● GIVEN PROBLEM:
Convert the records below into a JSON list of strings with one string per line, skipping blank lines and leaving out the pictures.
----
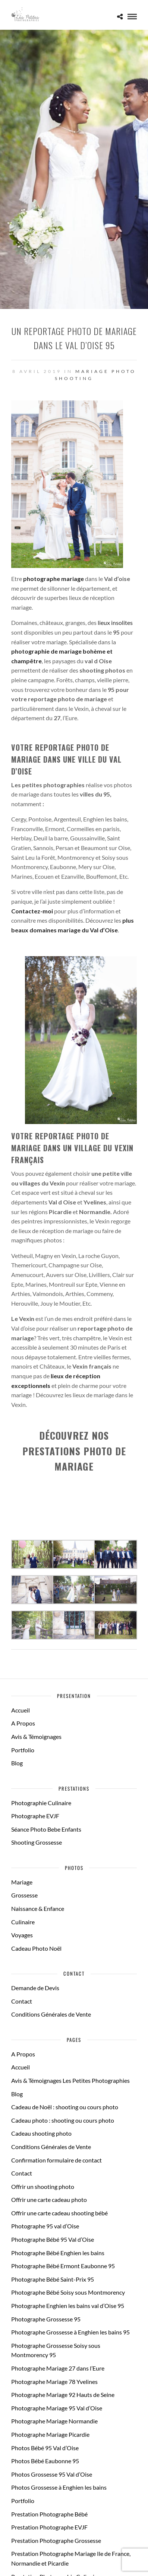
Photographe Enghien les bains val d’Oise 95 (67, 2305)
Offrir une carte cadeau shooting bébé (59, 2212)
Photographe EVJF (35, 1815)
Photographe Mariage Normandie (54, 2421)
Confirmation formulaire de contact (56, 2160)
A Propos (23, 1723)
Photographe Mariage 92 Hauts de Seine (62, 2394)
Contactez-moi (32, 910)
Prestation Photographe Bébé (49, 2514)
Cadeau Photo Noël (36, 1948)
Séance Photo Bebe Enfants (46, 1829)
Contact (21, 2001)
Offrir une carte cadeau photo (49, 2199)
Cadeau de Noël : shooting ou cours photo (64, 2106)
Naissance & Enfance (37, 1908)
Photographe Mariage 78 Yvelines (54, 2381)
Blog (17, 1762)
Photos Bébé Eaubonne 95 (45, 2460)
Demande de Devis (35, 1987)
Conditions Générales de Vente (51, 2014)
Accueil (20, 1710)
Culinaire (23, 1921)
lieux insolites (115, 622)
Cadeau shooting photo (41, 2133)
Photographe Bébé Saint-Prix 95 (52, 2279)
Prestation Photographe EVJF (49, 2527)
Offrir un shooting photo (42, 2186)
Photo (123, 371)
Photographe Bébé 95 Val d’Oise (52, 2239)
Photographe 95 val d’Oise (45, 2225)
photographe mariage (53, 578)
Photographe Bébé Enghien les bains (57, 2252)
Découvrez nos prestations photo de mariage (74, 1451)
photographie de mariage (46, 651)
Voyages (22, 1934)
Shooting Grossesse (36, 1842)
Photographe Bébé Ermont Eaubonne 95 (63, 2265)
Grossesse (24, 1895)
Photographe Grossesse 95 (46, 2319)
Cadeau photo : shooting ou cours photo (62, 2120)
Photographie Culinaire (41, 1802)
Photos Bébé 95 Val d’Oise (45, 2447)
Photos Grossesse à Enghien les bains (59, 2487)
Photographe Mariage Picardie (50, 2434)
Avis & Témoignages (36, 1736)
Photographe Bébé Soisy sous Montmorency (68, 2292)
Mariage (21, 1882)
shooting (74, 378)
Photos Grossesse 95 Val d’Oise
----
● SOLUTION TO THE EXERCISE:
[
  "Photographe Enghien les bains val d’Oise 95 (67, 2305)",
  "Offrir une carte cadeau shooting bébé (59, 2212)",
  "Photographe EVJF (35, 1815)",
  "Photographe Mariage Normandie (54, 2421)",
  "Confirmation formulaire de contact (56, 2160)",
  "A Propos (23, 1723)",
  "Photographe Mariage 92 Hauts de Seine (62, 2394)",
  "Contactez-moi (32, 910)",
  "Prestation Photographe Bébé (49, 2514)",
  "Cadeau Photo Noël (36, 1948)",
  "Séance Photo Bebe Enfants (46, 1829)",
  "Contact (21, 2001)",
  "Offrir une carte cadeau photo (49, 2199)",
  "Cadeau de Noël : shooting ou cours photo (64, 2106)",
  "Naissance & Enfance (37, 1908)",
  "Photographe Mariage 78 Yvelines (54, 2381)",
  "Blog (17, 1762)",
  "Photos Bébé Eaubonne 95 (45, 2460)",
  "Demande de Devis (35, 1987)",
  "Conditions Générales de Vente (51, 2014)",
  "Accueil (20, 1710)",
  "Culinaire (23, 1921)",
  "lieux insolites (115, 622)",
  "Cadeau shooting photo (41, 2133)",
  "Photographe Bébé Saint-Prix 95 (52, 2279)",
  "Prestation Photographe EVJF (49, 2527)",
  "Offrir un shooting photo (42, 2186)",
  "Photo (123, 371)",
  "Photographe Bébé 95 Val d’Oise (52, 2239)",
  "Photographe 95 val d’Oise (45, 2225)",
  "photographe mariage (53, 578)",
  "Photographe Bébé Enghien les bains (57, 2252)",
  "Découvrez nos prestations photo de mariage (74, 1451)",
  "photographie de mariage (46, 651)",
  "Voyages (22, 1934)",
  "Shooting Grossesse (36, 1842)",
  "Photographe Bébé Ermont Eaubonne 95 (63, 2265)",
  "Grossesse (24, 1895)",
  "Photographe Grossesse 95 (46, 2319)",
  "Cadeau photo : shooting ou cours photo (62, 2120)",
  "Photographie Culinaire (41, 1802)",
  "Photos Bébé 95 Val d’Oise (45, 2447)",
  "Photos Grossesse à Enghien les bains (59, 2487)",
  "Photographe Mariage Picardie (50, 2434)",
  "Avis & Témoignages (36, 1736)",
  "Photographe Bébé Soisy sous Montmorency (68, 2292)",
  "Mariage (21, 1882)",
  "shooting (74, 378)",
  "Photos Grossesse 95 Val d’Oise"
]